(Entries taken from a collection)
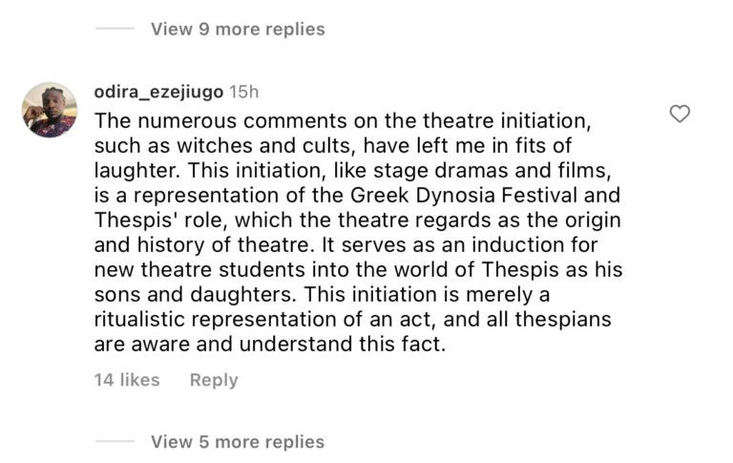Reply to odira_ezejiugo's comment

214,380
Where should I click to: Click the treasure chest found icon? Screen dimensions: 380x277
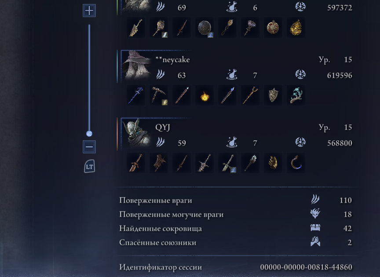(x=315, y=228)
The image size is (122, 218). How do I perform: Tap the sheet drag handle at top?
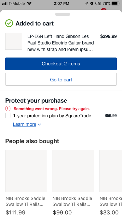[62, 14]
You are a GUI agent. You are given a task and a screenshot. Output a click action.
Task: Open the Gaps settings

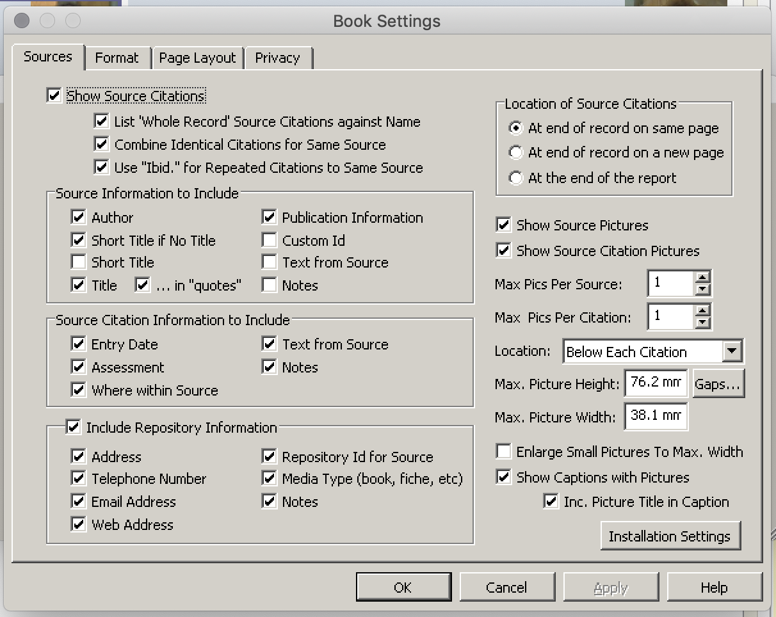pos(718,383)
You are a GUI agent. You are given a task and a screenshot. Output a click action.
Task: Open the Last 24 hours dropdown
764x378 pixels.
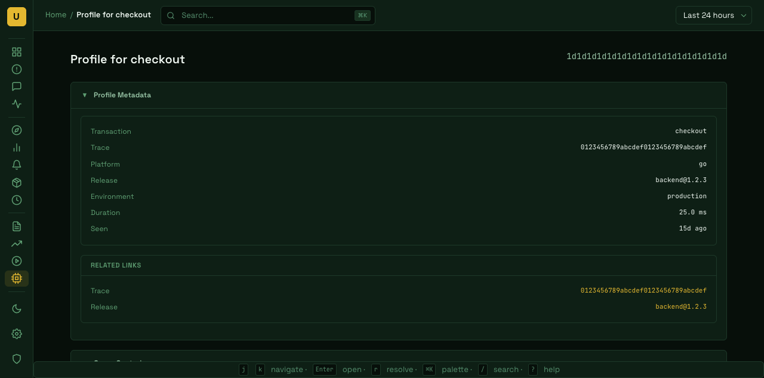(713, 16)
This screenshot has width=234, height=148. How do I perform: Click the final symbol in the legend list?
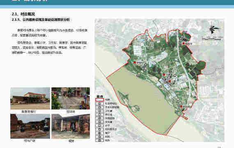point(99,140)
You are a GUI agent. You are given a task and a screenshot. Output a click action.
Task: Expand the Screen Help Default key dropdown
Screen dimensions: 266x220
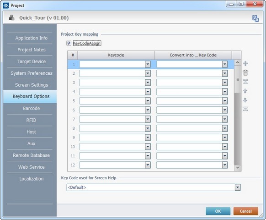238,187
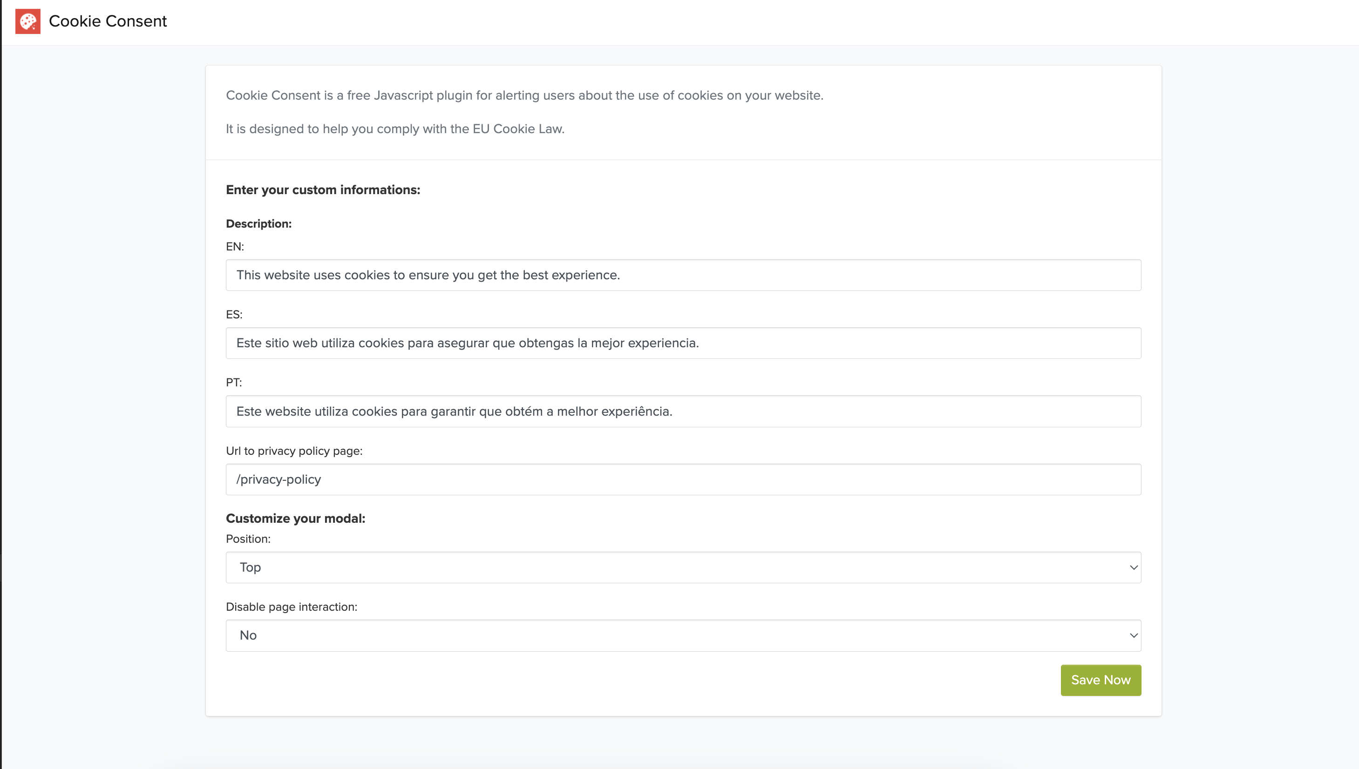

* _PROBLEM STATEMENT_:
Show every line from the entries above in which "dropdown" appears.

* _RESULT OF THIS TASK_:
Task: Open the Last 24 hours dropdown
Task: Expand the Screen Help Default key dropdown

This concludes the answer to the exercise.